How to set X-Forwarded-For with httputil.ReverseProxy

Why would I want to do this

I have run in to this issue twice.

The first time was with a reverse proxy that lived inside an IPv6 only server network. Client requests come in through NAT46. The source-IP of the request becomes [fixed 96-bit prefix] + [32-bit client IPv4 address]. This means that the reverse proxy could always identify the real client IP. I couldn't find a way to set the X-Forwarded-For header to that address though. I got around it by modifying the backend server.

This time I have a reverse proxy which will run on Google App Engine. Requests hit Google's load balancer first, which adds the X-Forwarded-For header and forwards the request to my app. I want to modify the request a bit and then pass it to a backend server, which I cannot modify. The back-end needs the original client IP, and can accept it via X-Forwarded-For (it's authenticated, don't worry). In this case I want to pass the X-Forwarded-For header from Google's load balencer through unmodified.

The Problem

It seems like there is no way to set X-Forwarded-For to a value that I chose when using httputil.ReverseProxy. If I set it (option 1 below) the client address from the TCP connection will be appended.
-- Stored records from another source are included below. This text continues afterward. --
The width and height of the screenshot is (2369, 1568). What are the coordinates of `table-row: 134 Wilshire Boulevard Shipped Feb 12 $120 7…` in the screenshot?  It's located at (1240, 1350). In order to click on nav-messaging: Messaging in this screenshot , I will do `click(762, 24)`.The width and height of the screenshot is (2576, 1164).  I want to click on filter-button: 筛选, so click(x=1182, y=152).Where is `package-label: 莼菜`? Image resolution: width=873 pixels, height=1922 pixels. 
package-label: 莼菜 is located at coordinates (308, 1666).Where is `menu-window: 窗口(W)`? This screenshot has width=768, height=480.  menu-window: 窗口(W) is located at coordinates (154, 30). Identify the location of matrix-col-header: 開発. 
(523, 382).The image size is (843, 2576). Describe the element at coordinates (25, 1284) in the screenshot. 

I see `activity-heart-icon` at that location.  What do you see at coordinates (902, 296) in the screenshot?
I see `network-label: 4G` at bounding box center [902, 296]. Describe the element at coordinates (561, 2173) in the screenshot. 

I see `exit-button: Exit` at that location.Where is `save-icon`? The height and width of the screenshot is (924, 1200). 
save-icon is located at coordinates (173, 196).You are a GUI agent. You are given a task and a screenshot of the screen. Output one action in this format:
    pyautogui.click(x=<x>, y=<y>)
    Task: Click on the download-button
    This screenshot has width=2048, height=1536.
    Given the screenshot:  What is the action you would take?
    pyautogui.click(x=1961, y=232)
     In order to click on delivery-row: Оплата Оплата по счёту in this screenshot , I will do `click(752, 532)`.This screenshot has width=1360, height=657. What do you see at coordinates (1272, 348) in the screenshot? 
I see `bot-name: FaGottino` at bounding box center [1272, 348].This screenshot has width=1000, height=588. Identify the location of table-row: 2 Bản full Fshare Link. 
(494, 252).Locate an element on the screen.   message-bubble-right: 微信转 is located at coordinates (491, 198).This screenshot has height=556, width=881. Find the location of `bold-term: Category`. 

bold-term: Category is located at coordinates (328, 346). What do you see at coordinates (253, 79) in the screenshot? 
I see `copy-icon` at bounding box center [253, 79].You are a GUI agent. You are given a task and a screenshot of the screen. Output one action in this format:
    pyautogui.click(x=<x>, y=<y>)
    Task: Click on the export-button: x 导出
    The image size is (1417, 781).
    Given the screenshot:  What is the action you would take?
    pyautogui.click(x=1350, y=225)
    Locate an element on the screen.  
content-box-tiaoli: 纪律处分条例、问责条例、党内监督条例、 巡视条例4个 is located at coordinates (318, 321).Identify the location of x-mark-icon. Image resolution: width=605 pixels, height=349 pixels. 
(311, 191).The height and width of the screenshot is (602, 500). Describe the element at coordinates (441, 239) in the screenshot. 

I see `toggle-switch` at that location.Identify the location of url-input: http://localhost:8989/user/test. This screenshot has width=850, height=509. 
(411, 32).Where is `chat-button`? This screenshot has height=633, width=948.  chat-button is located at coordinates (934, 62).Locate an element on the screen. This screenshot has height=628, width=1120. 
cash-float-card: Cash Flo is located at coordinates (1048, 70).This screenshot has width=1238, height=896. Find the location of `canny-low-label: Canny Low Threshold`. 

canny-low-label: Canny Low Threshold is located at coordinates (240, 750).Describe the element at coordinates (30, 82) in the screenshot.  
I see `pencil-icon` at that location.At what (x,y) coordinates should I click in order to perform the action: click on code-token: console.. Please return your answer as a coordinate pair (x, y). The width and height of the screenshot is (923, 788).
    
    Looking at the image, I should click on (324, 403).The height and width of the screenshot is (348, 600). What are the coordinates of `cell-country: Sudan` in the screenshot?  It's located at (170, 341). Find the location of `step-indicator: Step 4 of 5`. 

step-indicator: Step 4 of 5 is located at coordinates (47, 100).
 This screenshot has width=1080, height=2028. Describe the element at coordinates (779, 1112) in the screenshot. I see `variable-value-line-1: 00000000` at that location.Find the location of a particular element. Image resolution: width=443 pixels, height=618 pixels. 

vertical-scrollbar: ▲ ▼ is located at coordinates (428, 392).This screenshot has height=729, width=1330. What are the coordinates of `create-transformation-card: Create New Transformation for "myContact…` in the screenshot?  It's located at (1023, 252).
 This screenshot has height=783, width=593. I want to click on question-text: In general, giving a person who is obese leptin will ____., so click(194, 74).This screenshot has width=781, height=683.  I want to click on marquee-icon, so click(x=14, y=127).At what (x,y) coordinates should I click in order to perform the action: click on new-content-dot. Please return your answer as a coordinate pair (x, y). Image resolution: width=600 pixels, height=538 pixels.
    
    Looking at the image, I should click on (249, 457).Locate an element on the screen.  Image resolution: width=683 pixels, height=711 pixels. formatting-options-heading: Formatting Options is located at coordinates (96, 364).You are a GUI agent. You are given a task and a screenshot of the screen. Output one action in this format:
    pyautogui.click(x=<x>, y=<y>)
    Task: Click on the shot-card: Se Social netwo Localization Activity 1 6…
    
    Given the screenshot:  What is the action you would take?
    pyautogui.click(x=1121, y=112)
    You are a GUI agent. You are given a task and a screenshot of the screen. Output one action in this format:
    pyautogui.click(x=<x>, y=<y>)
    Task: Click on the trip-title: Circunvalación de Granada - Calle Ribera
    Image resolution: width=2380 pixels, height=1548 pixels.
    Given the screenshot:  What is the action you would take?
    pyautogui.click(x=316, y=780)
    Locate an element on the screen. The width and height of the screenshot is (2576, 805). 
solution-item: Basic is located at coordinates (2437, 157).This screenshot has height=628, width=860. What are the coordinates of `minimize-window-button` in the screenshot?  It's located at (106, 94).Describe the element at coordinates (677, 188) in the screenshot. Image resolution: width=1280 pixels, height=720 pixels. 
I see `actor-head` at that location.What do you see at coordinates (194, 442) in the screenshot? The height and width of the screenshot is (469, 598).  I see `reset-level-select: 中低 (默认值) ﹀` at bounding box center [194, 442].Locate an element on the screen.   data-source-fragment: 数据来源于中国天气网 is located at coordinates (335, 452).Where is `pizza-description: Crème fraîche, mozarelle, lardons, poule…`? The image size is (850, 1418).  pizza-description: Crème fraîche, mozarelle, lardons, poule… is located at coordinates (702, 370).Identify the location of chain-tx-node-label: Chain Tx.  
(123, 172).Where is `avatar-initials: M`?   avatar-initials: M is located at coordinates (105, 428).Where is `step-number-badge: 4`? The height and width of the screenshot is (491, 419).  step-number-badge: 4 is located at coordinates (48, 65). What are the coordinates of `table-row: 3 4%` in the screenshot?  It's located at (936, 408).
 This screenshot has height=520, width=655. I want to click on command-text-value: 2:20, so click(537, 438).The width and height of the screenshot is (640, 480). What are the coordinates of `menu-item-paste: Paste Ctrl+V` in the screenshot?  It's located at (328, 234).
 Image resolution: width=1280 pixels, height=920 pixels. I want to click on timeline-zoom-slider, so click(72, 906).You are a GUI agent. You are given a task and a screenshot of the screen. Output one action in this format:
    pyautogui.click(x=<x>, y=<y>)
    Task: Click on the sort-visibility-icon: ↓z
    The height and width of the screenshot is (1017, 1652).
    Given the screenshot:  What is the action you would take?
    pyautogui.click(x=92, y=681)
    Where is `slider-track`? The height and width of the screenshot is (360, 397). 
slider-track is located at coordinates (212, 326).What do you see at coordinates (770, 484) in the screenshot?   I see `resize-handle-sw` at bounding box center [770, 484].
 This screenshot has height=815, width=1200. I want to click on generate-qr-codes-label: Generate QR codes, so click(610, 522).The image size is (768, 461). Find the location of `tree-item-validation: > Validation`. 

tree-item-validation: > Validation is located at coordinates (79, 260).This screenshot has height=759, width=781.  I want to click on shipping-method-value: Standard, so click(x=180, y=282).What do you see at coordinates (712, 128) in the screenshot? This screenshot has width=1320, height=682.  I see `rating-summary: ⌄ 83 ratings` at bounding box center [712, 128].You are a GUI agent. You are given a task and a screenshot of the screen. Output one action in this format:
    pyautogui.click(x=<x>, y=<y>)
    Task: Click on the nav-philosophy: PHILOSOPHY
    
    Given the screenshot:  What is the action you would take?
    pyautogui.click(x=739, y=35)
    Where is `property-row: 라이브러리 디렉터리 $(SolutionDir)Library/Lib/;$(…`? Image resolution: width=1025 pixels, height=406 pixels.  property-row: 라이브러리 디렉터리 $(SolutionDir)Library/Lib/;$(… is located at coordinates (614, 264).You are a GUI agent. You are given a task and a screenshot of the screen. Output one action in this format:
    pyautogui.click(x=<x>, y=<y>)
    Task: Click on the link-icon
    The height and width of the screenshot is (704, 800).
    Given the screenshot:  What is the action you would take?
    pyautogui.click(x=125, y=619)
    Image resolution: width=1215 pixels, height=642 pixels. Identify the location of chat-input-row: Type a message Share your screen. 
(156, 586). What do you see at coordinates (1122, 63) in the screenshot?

If if I set it to nil (option 2 below), it is omitted like the documentation suggests, but that's not what I want either.

package main

import (
	"log"
	"net/http"
	"net/http/httputil"
)

func director(req *http.Request) {
	// currently running a PHP script that just records headers
	host := "bsweb02.bentonvillek12.org"

	// who we dial
	req.URL.Scheme = "https"
	req.URL.Host = host

	// host header
	req.Host = host

	// proof that most headers can be passed through fine
	req.Header["Foo"] = []string{"Bar"}

	req.Header["X-Forwarded-For"] = []string{"1.2.3.4"} // option 1
	//req.Header["X-Forwarded-For"] = nil               // option 2
}

func main() {
	http.ListenAndServe(":80", &httputil.ReverseProxy{
		Director: director,
	})
}

Option 1

array(9) {
  ["Content-Type"]=>
  string(0) ""
  ["Content-Length"]=>
  string(1) "0"
  ["Foo"]=>
  string(3) "Bar"
  ["X-Forwarded-For"]=>
  string(18) "1.2.3.4, 127.0.0.1"
  ["User-Agent"]=>
  string(11) "curl/7.81.0"
  ["Host"]=>
  string(26) "bsweb02.bentonvillek12.org"
  ["Accept-Encoding"]=>
  string(4) "gzip"
  ["Accept"]=>
  string(3) "*/*"
  ["Connection"]=>
  string(5) "close"
}

Option 2

array(8) {
  ["Content-Type"]=>
  string(0) ""
  ["Content-Length"]=>
  string(1) "0"
  ["Foo"]=>
  string(3) "Bar"
  ["User-Agent"]=>
  string(11) "curl/7.81.0"
  ["Host"]=>
  string(26) "bsweb02.bentonvillek12.org"
  ["Accept-Encoding"]=>
  string(4) "gzip"
  ["Accept"]=>
  string(3) "*/*"
  ["Connection"]=>
  string(5) "close"
}

I believe you have two options.

1. Implement http.RoundTripper

You implement your own RoundTripper and re-set X-Forwarded-For in there. (demonstration)

type MyRoundTripper struct{}

func (t *MyRoundTripper) RoundTrip(req *http.Request) (*http.Response, error) {
	req.Header["X-Forwarded-For"] = []string{"1.2.3.4"}
	return http.DefaultTransport.RoundTrip(req)
}

func main() {
    http.ListenAndServe(":80", &httputil.ReverseProxy{
        Director: director,
        Transport: &MyRoundTripper{},
    })
}

When the Transport field isn't set on httputil.ReverseProxy it falls back to http.DefaultTransport, so you can fall back to it too after your custom code.

2. Unset req.RemoteAddr

You reset the original request's RemoteAddr field before invoking the reverse proxy. This field is set by the HTTP server and, when present, triggers the X-Forwarded-For replacement in the reverse proxy implementation. (demonstration)

func main() {
    http.ListenAndServe(":80", func(w http.ResponseWriter, r *http.Request) {
        r.RemoteAddr = ""
        proxy := &httputil.ReverseProxy{ Director: director } 
        proxy.ServeHTTP(w, r)    
    })
}

However this behavior relies on an implementation detail, which may or may not change in the future. I recommend using option 1 instead.